▶ [Records supplied]:

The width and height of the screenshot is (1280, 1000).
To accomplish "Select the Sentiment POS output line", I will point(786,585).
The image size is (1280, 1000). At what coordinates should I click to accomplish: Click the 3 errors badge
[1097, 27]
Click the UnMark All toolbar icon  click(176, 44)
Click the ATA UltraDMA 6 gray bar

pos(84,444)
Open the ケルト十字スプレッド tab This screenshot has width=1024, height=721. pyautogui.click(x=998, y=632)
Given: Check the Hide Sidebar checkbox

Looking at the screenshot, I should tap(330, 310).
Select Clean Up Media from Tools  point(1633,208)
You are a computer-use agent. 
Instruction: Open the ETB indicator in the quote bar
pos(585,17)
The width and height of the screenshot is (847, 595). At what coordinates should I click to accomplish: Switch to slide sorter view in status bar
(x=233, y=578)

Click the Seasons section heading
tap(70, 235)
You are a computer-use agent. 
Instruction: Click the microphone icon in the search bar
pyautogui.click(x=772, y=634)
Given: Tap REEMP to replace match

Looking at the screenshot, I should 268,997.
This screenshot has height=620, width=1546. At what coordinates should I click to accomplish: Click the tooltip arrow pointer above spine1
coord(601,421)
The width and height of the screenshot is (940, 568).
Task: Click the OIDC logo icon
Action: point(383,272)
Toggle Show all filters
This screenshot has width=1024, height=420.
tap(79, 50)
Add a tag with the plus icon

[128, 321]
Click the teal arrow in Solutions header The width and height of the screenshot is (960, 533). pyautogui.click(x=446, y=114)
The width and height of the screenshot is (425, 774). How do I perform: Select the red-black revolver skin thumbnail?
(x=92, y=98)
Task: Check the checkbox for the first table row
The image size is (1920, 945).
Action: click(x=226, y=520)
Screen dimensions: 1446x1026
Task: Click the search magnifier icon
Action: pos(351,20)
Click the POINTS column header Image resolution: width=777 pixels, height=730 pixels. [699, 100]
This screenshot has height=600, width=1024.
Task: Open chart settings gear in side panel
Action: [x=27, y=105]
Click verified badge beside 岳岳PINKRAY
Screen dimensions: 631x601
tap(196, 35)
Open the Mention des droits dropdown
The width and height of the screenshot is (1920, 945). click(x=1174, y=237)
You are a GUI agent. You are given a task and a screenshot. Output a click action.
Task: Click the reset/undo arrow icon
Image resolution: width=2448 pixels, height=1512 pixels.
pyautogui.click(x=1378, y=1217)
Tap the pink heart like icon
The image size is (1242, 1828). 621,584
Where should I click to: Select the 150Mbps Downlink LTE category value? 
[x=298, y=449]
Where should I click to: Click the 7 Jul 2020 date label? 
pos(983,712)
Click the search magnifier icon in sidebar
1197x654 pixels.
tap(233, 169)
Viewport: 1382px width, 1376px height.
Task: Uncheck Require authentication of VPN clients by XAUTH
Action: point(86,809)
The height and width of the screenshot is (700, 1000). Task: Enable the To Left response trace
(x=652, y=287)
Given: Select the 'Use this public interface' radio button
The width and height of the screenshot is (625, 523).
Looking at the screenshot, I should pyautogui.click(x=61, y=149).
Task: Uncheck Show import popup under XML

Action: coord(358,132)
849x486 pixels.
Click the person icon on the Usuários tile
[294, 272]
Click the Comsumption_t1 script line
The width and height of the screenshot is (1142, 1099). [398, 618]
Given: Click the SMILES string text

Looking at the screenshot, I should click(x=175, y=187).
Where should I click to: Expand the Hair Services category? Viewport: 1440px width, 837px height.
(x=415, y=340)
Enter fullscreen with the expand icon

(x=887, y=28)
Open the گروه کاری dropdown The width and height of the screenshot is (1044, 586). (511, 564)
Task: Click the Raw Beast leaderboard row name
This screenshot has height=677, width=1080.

▶ [Action item]: What you should produce is an exact retyping of every line above.

▶ [Answer to the problem]:
The width and height of the screenshot is (1280, 1000).
To accomplish "Select the Sentiment POS output line", I will point(786,585).
The image size is (1280, 1000). At what coordinates should I click to accomplish: Click the 3 errors badge
[1097, 27]
Click the UnMark All toolbar icon  click(176, 44)
Click the ATA UltraDMA 6 gray bar

pos(84,444)
Open the ケルト十字スプレッド tab This screenshot has width=1024, height=721. pyautogui.click(x=998, y=632)
Given: Check the Hide Sidebar checkbox

Looking at the screenshot, I should tap(330, 310).
Select Clean Up Media from Tools  point(1633,208)
You are a computer-use agent. 
Instruction: Open the ETB indicator in the quote bar
pos(585,17)
The width and height of the screenshot is (847, 595). At what coordinates should I click to accomplish: Switch to slide sorter view in status bar
(x=233, y=578)

Click the Seasons section heading
tap(70, 235)
You are a computer-use agent. 
Instruction: Click the microphone icon in the search bar
pyautogui.click(x=772, y=634)
Given: Tap REEMP to replace match

Looking at the screenshot, I should 268,997.
This screenshot has height=620, width=1546. At what coordinates should I click to accomplish: Click the tooltip arrow pointer above spine1
coord(601,421)
The width and height of the screenshot is (940, 568).
Task: Click the OIDC logo icon
Action: point(383,272)
Toggle Show all filters
This screenshot has width=1024, height=420.
tap(79, 50)
Add a tag with the plus icon

[128, 321]
Click the teal arrow in Solutions header The width and height of the screenshot is (960, 533). pyautogui.click(x=446, y=114)
The width and height of the screenshot is (425, 774). How do I perform: Select the red-black revolver skin thumbnail?
(x=92, y=98)
Task: Check the checkbox for the first table row
The image size is (1920, 945).
Action: click(x=226, y=520)
Screen dimensions: 1446x1026
Task: Click the search magnifier icon
Action: pos(351,20)
Click the POINTS column header Image resolution: width=777 pixels, height=730 pixels. [699, 100]
This screenshot has height=600, width=1024.
Task: Open chart settings gear in side panel
Action: [x=27, y=105]
Click verified badge beside 岳岳PINKRAY
Screen dimensions: 631x601
tap(196, 35)
Open the Mention des droits dropdown
The width and height of the screenshot is (1920, 945). click(x=1174, y=237)
You are a GUI agent. You are given a task and a screenshot. Output a click action.
Task: Click the reset/undo arrow icon
Image resolution: width=2448 pixels, height=1512 pixels.
pyautogui.click(x=1378, y=1217)
Tap the pink heart like icon
The image size is (1242, 1828). 621,584
Where should I click to: Select the 150Mbps Downlink LTE category value? 
[x=298, y=449]
Where should I click to: Click the 7 Jul 2020 date label? 
pos(983,712)
Click the search magnifier icon in sidebar
1197x654 pixels.
tap(233, 169)
Viewport: 1382px width, 1376px height.
Task: Uncheck Require authentication of VPN clients by XAUTH
Action: point(86,809)
The height and width of the screenshot is (700, 1000). Task: Enable the To Left response trace
(x=652, y=287)
Given: Select the 'Use this public interface' radio button
The width and height of the screenshot is (625, 523).
Looking at the screenshot, I should pyautogui.click(x=61, y=149).
Task: Uncheck Show import popup under XML

Action: coord(358,132)
849x486 pixels.
Click the person icon on the Usuários tile
[294, 272]
Click the Comsumption_t1 script line
The width and height of the screenshot is (1142, 1099). [398, 618]
Given: Click the SMILES string text

Looking at the screenshot, I should click(x=175, y=187).
Where should I click to: Expand the Hair Services category? Viewport: 1440px width, 837px height.
(x=415, y=340)
Enter fullscreen with the expand icon

(x=887, y=28)
Open the گروه کاری dropdown The width and height of the screenshot is (1044, 586). (511, 564)
Task: Click the Raw Beast leaderboard row name
This screenshot has height=677, width=1080.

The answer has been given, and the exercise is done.